There is no special difference of opinion between counsel as to the rules of law governing the consideration and the decision of such a motion, nor could there well be in view of the fact that the law is well settled by many decisions in both the federal and state courts.
The verdict was arrived at after a careful trial, with able counsel participating, with no apparent errors and with instructions to the jury which were not excepted to. There is no reason to think that the jury failed to exercise a deliberate and unbiased judgment or that it was influenced by any prejudice, unless such can be inferred from the verdict alone. There was a direct and irreconcilable conflict ot testimony. The jury, after apparently adequate instructions, including the rule as to burden of proof, adopted the view of the facts as testified to by the witnesses for the defendant. The court or another jury might take another view of the matter, but under our procedure that is not the question. It is not sufficient ground for a new trial that a verdict is merely against the preponderance of the testimony. It must be so manifestly and palpably against the evidence in the case as to compel the conclusion that the verdict is contrary to right and justice. Judge Lurton, in the case of Mt. Adams & E. P. Inclined R. Co. v. Lowery (C.C.A.) 74 F. 463, 465, 473, said:
“Where the evidence submitted to the jury is such as to render the issue doubtful, a new trial will not be granted, even though the verdict is against the apparent weight of the evidence. Brown v. Wilde, 12 Johns. [N.Y.] 455; Stryker v. Bergen, 15 Wend. [(N.Y.) 490], 491.”

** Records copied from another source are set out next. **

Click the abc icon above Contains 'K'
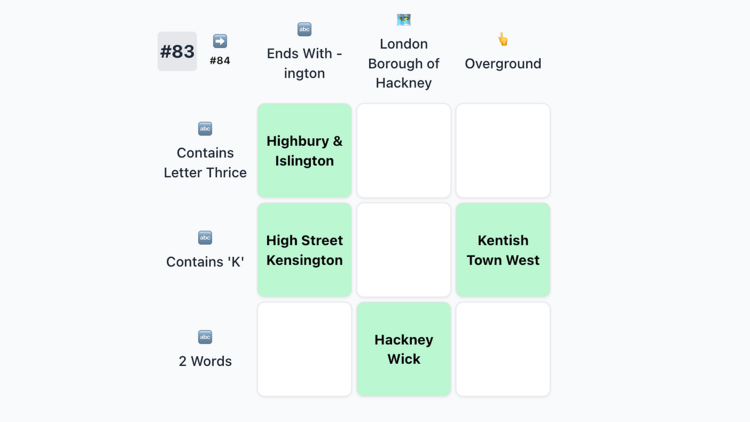 (x=205, y=238)
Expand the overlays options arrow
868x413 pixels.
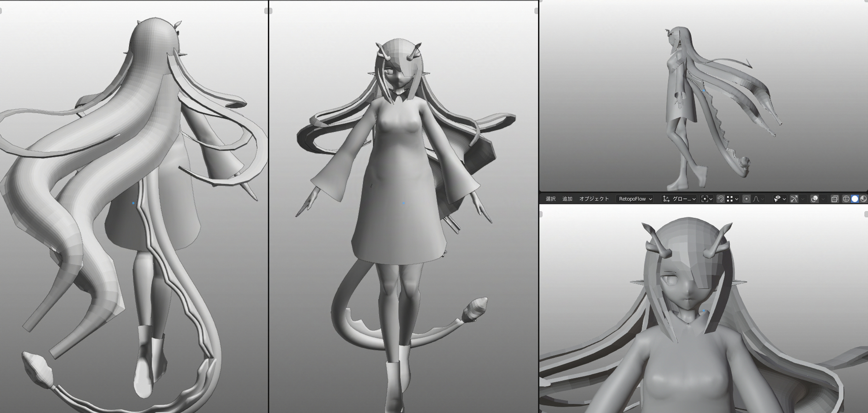tap(823, 199)
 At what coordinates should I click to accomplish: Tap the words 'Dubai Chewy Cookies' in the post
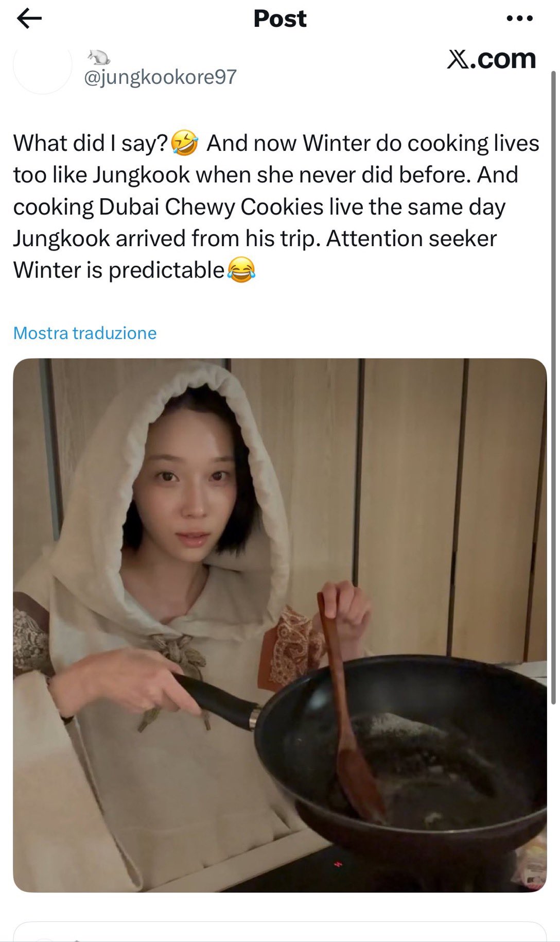(211, 207)
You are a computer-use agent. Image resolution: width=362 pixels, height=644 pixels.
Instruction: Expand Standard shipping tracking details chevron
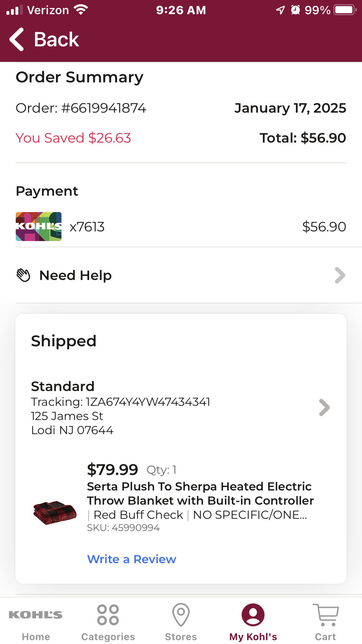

The following is from the opinion of the Court in Donohue v. Dykstra (D.C.) 247 F. 593, 594, referring to and following the Mt. Adams Case: “It is, of course, well settled that if there is any real conflict in the testimony, and there is any substantial evidence to support the verdict found, such verdict should not be set aside by the Court, even if the latter would have reached a different verdict from that of the jury on the same evidence.”
The Supreme Judicial Court of Maine stated the rule as follows in Hewey v. Nourse, 54 Me. 256: “To justify the Court in setting the verdict aside, for the cause alleged in the motion, there must be such a manifest weight of evidence against the verdict, as to render it clear that the jury either misapprehended the evidence, or were guilty of gross misconduct.”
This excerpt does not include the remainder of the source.